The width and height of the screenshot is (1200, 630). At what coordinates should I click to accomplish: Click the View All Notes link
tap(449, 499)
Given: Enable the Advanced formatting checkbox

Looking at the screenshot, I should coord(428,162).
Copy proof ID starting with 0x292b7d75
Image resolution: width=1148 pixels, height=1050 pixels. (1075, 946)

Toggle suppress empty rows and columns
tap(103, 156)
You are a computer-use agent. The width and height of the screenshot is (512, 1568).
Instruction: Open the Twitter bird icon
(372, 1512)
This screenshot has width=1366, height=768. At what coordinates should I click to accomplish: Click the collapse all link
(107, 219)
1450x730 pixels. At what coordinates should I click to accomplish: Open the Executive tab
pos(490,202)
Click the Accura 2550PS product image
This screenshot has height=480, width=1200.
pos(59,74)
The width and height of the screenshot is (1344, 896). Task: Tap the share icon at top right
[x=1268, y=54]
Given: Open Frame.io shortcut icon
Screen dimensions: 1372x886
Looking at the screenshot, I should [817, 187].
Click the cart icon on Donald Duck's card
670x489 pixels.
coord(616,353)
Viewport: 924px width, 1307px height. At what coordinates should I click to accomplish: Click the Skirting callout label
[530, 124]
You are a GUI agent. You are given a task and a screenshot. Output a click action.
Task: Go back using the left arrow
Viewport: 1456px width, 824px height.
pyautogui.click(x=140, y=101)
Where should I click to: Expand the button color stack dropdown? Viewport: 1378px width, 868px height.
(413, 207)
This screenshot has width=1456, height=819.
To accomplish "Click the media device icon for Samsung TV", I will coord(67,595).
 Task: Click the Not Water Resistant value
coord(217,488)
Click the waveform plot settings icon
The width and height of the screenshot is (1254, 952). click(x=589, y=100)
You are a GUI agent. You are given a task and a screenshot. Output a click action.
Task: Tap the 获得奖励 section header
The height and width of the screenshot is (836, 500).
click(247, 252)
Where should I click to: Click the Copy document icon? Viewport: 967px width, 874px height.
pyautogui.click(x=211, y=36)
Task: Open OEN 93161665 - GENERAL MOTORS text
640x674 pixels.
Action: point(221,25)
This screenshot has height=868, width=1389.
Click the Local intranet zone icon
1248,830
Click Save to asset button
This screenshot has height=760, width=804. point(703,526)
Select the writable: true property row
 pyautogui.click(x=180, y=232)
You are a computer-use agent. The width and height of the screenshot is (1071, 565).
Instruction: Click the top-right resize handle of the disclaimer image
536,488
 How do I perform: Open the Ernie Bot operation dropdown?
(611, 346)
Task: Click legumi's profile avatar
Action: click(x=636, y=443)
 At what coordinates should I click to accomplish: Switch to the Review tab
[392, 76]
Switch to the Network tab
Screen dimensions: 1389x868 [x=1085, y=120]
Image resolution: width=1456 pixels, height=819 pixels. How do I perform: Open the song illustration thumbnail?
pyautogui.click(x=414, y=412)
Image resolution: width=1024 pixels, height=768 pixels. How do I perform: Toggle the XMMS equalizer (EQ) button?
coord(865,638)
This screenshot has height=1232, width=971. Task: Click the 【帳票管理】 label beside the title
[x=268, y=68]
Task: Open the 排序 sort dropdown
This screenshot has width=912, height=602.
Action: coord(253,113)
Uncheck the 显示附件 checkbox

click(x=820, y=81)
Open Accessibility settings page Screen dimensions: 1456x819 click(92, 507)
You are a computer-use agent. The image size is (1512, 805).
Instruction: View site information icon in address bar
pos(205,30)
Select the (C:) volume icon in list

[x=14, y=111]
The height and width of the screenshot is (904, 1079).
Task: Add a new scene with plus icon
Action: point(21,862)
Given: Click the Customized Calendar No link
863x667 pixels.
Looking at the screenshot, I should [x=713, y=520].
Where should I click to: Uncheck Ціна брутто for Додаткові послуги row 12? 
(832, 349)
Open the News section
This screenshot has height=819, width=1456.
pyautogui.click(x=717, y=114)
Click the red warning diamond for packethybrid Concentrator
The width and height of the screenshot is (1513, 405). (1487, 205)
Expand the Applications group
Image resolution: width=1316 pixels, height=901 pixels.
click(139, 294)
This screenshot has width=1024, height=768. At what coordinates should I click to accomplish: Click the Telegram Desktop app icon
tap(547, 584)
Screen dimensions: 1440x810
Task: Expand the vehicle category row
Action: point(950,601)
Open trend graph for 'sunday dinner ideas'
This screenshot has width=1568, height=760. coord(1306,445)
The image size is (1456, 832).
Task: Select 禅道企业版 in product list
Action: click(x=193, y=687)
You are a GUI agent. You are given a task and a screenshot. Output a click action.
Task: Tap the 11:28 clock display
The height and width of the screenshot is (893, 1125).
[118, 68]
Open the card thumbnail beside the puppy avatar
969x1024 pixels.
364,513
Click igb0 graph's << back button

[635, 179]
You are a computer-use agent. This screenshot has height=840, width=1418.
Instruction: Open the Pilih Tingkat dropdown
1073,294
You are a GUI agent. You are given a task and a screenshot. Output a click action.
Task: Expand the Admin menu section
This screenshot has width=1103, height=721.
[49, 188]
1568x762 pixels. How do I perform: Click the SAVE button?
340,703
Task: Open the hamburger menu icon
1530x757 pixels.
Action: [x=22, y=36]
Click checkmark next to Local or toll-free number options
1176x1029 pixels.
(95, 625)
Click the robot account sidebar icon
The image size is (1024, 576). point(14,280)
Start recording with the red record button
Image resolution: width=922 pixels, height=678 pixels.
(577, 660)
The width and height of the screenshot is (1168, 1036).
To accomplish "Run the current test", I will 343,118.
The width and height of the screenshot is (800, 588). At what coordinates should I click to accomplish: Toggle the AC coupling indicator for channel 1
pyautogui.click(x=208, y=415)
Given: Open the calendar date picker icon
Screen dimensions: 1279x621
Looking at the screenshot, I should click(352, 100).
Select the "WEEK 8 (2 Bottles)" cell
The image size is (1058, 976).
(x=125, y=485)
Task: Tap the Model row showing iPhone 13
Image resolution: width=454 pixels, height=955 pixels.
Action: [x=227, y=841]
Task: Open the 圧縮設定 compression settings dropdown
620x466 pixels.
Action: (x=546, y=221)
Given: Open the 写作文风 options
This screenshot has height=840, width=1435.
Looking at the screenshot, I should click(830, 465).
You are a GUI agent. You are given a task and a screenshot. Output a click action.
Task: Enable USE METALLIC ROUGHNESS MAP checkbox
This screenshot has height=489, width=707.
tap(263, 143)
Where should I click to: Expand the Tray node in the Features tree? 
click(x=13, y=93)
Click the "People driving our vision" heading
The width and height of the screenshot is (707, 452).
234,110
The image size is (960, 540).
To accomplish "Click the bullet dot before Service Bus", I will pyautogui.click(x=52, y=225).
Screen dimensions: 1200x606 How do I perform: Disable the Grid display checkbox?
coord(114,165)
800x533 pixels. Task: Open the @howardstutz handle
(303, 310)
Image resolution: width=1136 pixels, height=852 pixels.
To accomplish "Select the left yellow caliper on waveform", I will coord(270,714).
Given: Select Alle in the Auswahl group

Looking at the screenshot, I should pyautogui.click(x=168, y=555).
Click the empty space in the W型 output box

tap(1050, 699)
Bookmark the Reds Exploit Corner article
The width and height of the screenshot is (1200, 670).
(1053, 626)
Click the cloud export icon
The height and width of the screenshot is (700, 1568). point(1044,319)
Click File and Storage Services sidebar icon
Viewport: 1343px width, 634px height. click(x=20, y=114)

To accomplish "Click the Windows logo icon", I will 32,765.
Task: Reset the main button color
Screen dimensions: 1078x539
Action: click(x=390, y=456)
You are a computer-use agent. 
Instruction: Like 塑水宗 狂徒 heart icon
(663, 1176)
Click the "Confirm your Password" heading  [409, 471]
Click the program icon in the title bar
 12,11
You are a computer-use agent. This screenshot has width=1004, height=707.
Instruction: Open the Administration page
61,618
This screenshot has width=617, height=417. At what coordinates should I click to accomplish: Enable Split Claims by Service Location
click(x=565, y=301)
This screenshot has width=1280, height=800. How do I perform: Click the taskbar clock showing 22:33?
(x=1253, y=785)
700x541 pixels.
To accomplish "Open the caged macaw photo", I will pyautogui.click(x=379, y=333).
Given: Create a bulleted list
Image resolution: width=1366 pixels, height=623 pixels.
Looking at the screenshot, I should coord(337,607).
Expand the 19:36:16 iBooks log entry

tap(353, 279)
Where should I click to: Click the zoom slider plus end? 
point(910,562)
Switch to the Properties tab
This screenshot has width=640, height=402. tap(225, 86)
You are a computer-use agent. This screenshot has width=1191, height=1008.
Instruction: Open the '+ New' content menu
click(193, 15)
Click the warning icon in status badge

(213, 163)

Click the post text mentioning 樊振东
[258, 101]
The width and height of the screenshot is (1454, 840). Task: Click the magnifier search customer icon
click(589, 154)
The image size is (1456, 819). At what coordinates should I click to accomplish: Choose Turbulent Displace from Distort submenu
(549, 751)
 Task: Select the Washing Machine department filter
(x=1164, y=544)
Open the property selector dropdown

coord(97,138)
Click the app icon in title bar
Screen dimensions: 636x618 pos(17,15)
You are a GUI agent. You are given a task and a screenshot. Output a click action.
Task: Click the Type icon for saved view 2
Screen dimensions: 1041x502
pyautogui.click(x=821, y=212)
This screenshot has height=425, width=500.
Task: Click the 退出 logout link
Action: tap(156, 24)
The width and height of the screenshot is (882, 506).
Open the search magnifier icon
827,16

### Directions for this task
From the listing above, pull out every line that contains the word "button". Case counts.

### Reply
Where should I click to: Expand the button color stack dropdown? Viewport: 1378px width, 868px height.
Click Save to asset button
Image resolution: width=1024 pixels, height=768 pixels. How do I perform: Toggle the XMMS equalizer (EQ) button?
Click igb0 graph's << back button
1568x762 pixels. How do I perform: Click the SAVE button?
Start recording with the red record button
Task: Reset the main button color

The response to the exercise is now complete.